July 23rd, 2003 The Sun Records studio in Memphis was designated a national historic landmark.
Sam Phillips, born Jan. 5th, 1923, started the iconic company
Oct. 1949 signed lease for storefront property at Union & Marshall Avenues. 706 Union Ave. was the actual address
January 3rd, 1950 opened the doors for Memphis Recording Service.
Here’s the building as it looked in the mid 1950’s
The building as it looks currently
There was no real “Sun Record Company” until 1953. Up to that point Sam would record African-American artists who’s music spoke to him artistically.
Joe Hill Louis was one of the first. Sam printed about 300 copies and used his own name as the recod “Label”. It was released Aug. 30th, 1950. Sam soon found out that his experience as the head of a record label was lacking and resumed his services to record only.
Sam started recording artists like B.B. King and felt that the recordings were good enough to be released.So instead of putting them out himself, he leased the master recordings to present day R & B labels like R.P.M. / Modern & Chess records.
B.B. King’s first recording at the “Memphis Recording Service”
Here’s a look at both sides of the 78 R.P.M. (Revolutions Per Minute) record.
Many experts refer to “Rocket 88”, recorded at the Memphis Recording Service and leased out to Chess Records, is the first “Rock n’ Roll” record ever! It was released on the Chess label Mar. 5th, 1951.

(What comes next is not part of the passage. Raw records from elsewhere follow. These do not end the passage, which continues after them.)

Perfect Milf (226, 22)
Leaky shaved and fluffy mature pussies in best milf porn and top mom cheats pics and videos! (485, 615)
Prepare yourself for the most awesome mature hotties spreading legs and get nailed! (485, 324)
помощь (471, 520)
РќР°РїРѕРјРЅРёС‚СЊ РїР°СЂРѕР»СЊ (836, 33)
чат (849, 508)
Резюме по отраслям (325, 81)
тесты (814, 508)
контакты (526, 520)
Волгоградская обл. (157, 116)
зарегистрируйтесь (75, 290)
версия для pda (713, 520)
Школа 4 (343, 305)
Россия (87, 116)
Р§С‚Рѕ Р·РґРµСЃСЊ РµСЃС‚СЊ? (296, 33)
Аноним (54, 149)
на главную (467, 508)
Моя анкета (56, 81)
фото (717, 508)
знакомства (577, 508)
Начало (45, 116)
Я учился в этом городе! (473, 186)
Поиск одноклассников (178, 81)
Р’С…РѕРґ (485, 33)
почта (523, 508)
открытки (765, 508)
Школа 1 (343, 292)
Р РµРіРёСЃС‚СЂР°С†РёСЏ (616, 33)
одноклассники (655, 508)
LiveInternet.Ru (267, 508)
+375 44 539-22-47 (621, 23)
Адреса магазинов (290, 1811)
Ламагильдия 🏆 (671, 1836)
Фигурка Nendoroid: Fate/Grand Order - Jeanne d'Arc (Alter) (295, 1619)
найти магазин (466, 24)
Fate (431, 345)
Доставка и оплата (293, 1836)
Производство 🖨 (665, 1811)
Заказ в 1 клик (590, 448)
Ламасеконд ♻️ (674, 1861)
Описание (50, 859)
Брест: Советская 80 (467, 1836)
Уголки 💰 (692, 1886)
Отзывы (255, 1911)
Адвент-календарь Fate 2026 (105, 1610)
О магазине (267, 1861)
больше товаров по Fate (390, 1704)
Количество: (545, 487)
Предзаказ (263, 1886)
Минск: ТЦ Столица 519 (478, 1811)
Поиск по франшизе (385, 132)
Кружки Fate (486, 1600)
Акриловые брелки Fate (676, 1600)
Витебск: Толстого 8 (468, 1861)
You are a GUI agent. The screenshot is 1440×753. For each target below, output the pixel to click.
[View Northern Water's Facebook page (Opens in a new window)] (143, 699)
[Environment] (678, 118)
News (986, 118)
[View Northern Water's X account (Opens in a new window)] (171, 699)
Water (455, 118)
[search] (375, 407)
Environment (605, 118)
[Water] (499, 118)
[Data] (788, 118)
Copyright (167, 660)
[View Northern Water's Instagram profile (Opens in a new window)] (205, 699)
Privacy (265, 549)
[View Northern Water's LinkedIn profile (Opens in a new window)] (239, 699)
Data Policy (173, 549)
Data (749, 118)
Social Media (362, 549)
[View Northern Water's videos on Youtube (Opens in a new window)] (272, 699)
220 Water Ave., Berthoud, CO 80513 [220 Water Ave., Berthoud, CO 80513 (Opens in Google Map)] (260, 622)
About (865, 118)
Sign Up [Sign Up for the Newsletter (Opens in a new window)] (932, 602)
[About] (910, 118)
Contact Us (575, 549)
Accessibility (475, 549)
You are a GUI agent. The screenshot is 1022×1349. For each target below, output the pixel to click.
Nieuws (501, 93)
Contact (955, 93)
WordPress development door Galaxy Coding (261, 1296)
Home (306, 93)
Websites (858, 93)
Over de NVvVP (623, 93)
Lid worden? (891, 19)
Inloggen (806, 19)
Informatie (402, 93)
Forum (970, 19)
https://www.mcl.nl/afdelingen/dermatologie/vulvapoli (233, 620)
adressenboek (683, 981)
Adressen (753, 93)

Jackie Brenston and his Delta Cats was the act billed on the record.
Jackie however, was the singer in the band and cousin to the real band leader, Ike Turner. Jackie’s name was used because HE was the singer on the disc.
Next to appear on Sam’s screen is Chester Burnett, a.k.a Howlin Wolf
Wolf’s music was leased out as well, to the Chess brothers in Chicago.
Walter Horton or “Little” Walter then came on the scene to record for Sam.
Finally, Sun Records is born in 1953 making their first official releases.
Rufus Thomas, who later found fame at Stax Records in the 1960’s (also out of Memphis), had Sun’s first national charted hit single!
The song was “Bear Cat” an “answer song” written by Sam Phillips, to “Hound Dog” by Big Mama Thorton. Sam was later sued by Jerry Leiber & Mike Stoller the writter’s of Big Mama’s song.
“Little” Junior Parker and his Blue Flames were next.
Then, in a search for a “White” artist who could sing with an authentic “Black” feel, not just covering such songs, Elvis Presley comes along.
Carl Perkins who wrote and sang the original No. 1 version of “Blue Suede Shoes”.
Next was Roy Orbison
Rock n’ Roll’s original “Wild Child”, Mr. Jerry Lee Lewis.
In December of 1956 after Presley’s contract was sold to R.C.A. Victor, the Million Dollar Quartet Sessions happened.
Harold Jenkins a.k.a Conway Twitty recorded for Sam but no records were ever released until the 1980’s
Another piano player recorded for Sam. His name is Charlie Rich.
In 2000, I played at the Rockabilly Hall Of Fame in Jackson, TN. My show got reviewed on the front page of the local paper which, after meeting Sam, I gladly gave him a copy though he said he’d already seen it.
In 1969, Mercury Records label producer Shelby Singleton purchased the Sun label from Phillips. Both are pictured here.
Through Mr. Singleton’s efforts Sun is still an independently owned label.
In the end, all anyone can say is “Thank You Mr. Sam Phillips”!